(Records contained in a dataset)
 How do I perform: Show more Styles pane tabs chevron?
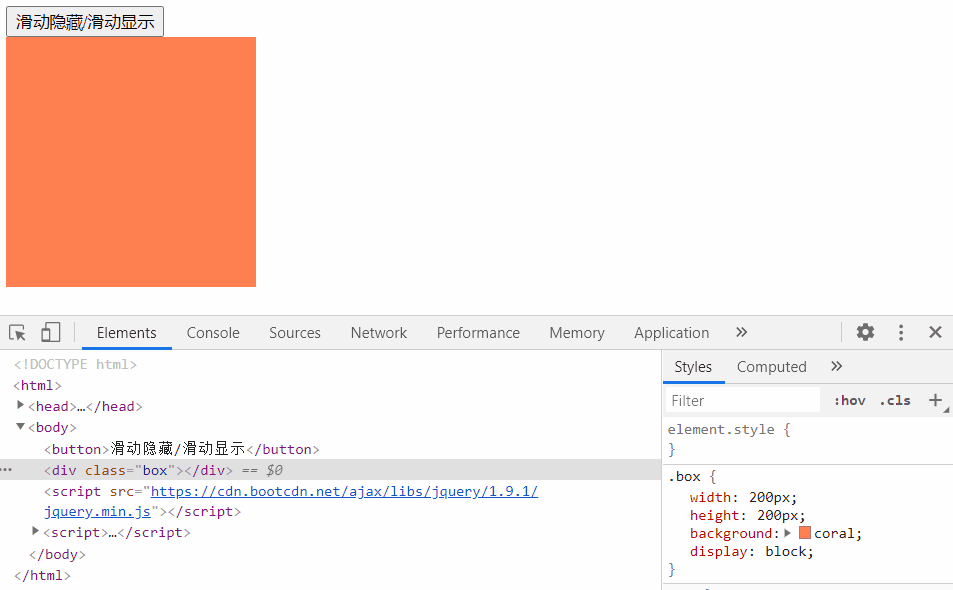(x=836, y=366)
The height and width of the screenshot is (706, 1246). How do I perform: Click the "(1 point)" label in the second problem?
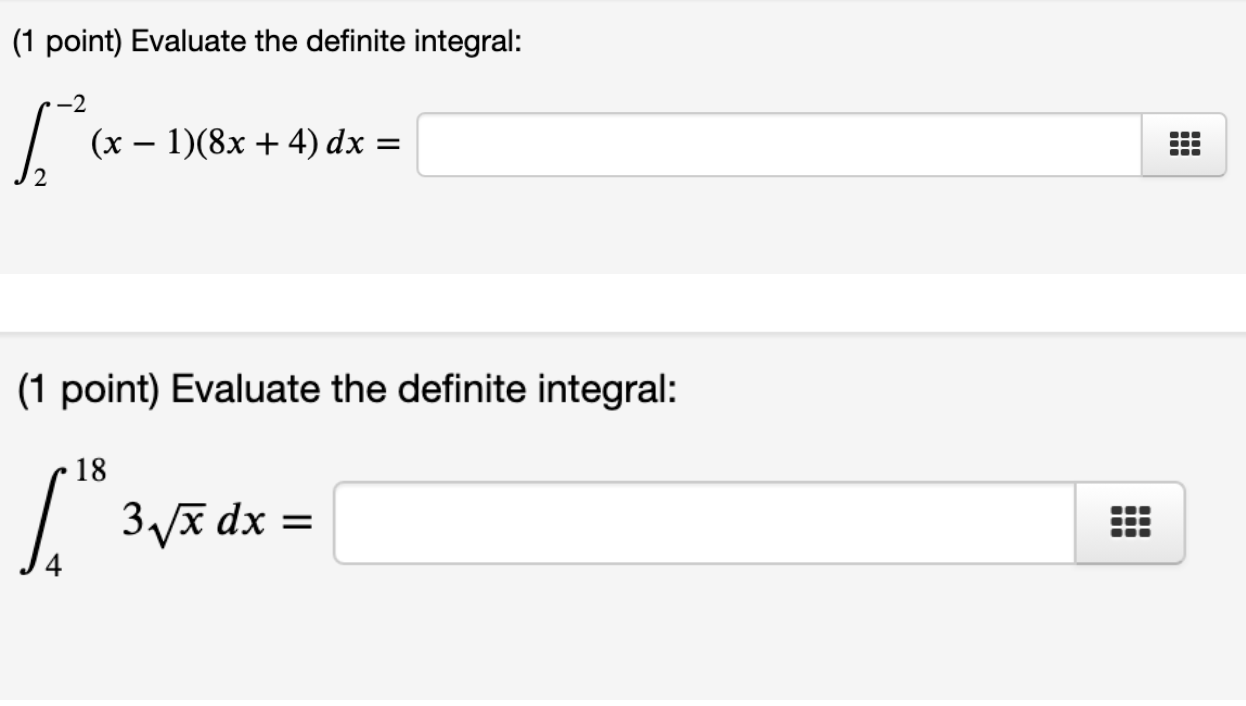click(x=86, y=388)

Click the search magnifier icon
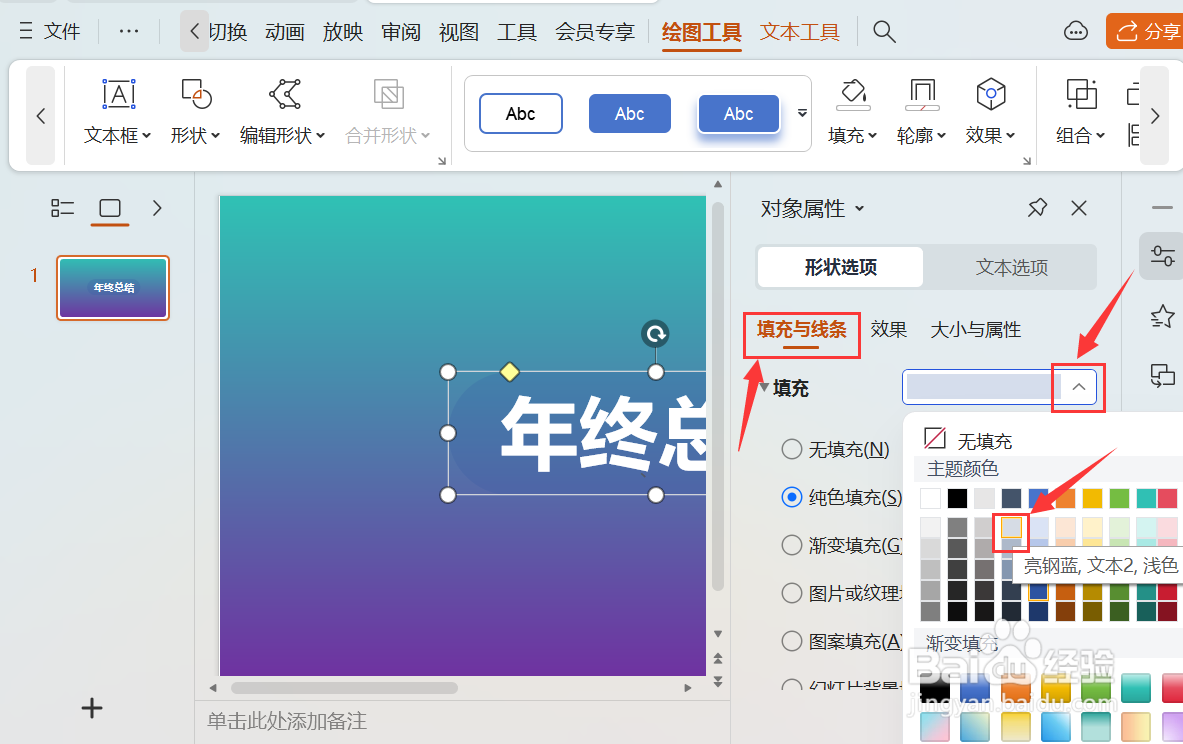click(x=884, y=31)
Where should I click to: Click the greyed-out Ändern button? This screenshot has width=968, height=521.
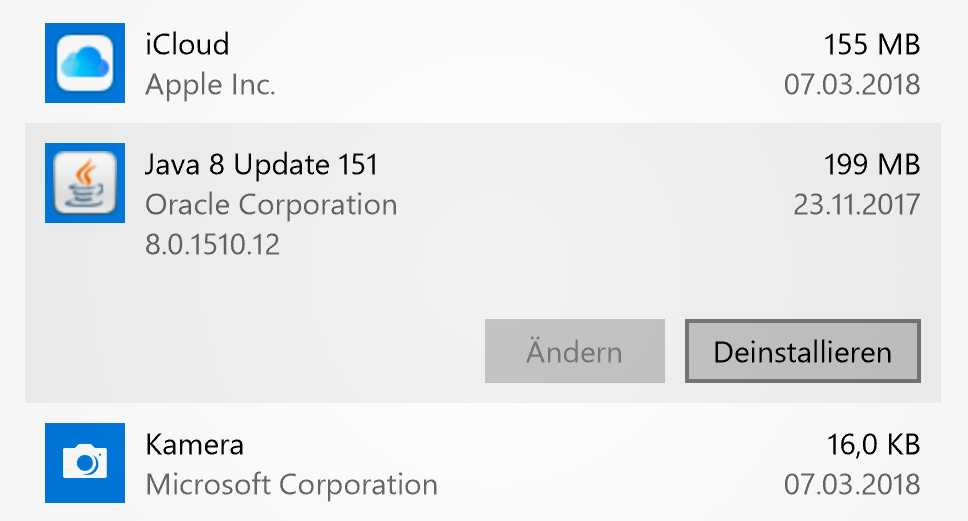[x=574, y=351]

...

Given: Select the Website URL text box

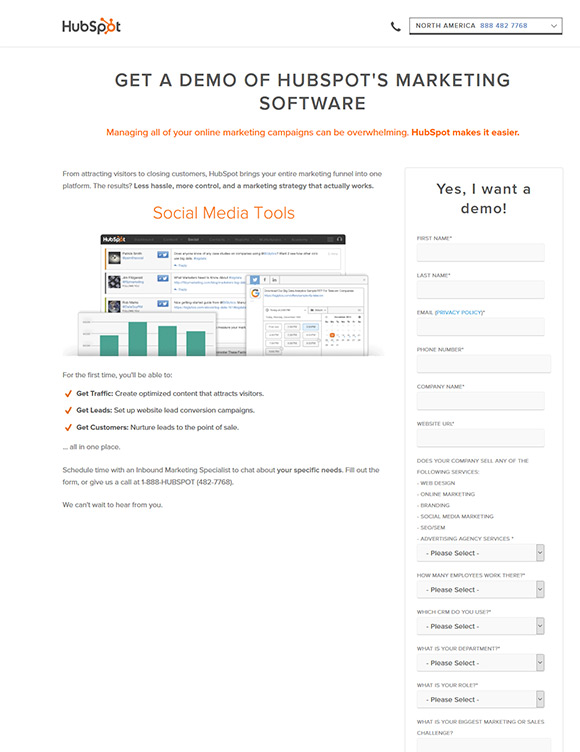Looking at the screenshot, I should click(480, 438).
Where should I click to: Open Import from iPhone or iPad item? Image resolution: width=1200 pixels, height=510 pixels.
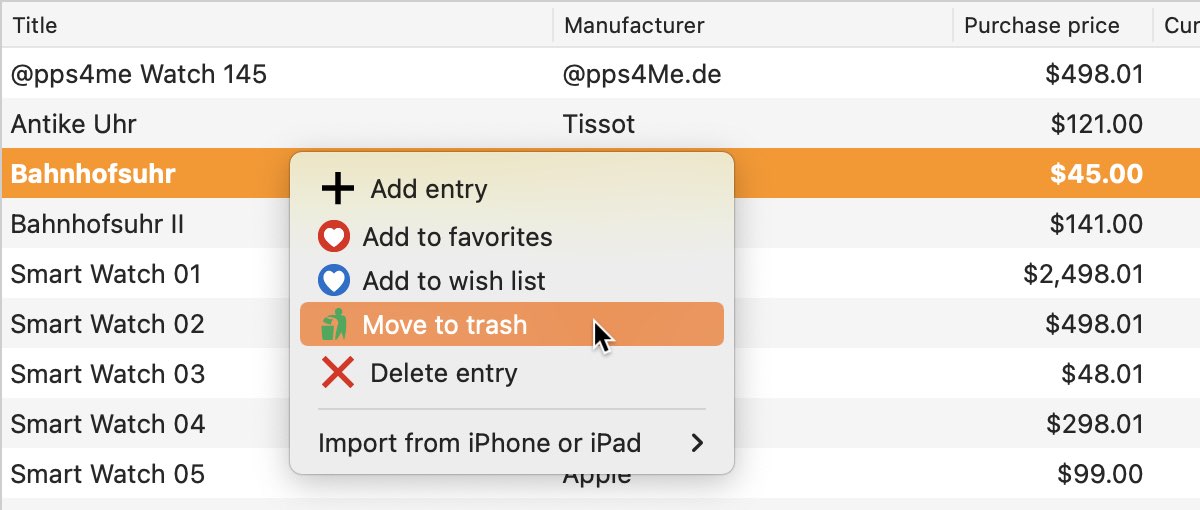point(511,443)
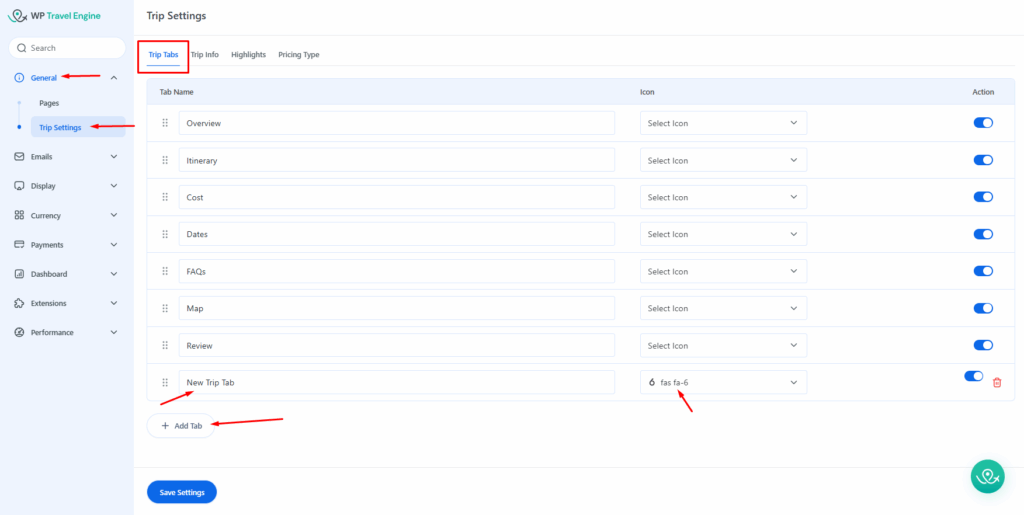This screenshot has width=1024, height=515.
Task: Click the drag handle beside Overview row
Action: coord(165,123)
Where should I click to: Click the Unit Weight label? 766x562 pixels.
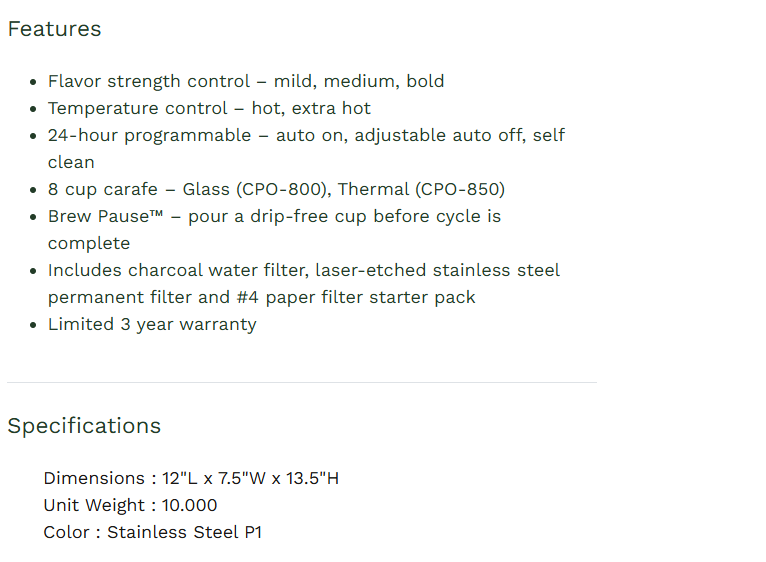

Exercise aim =>
In the records above, find the line with "Given: Select the Website URL text box" and the line with "Where should I click to: Click the Unit". Write out exactly those lines and every one between, with no pictures and no other lines.

Final answer =>
Given: Select the Website URL text box

Looking at the screenshot, I should click(480, 438).
Where should I click to: Open Import from iPhone or iPad item? Image resolution: width=1200 pixels, height=510 pixels.
point(511,443)
This screenshot has width=1024, height=515.
Task: Click the drag handle beside Overview row
Action: coord(165,123)
Where should I click to: Click the Unit Weight label? 766x562 pixels.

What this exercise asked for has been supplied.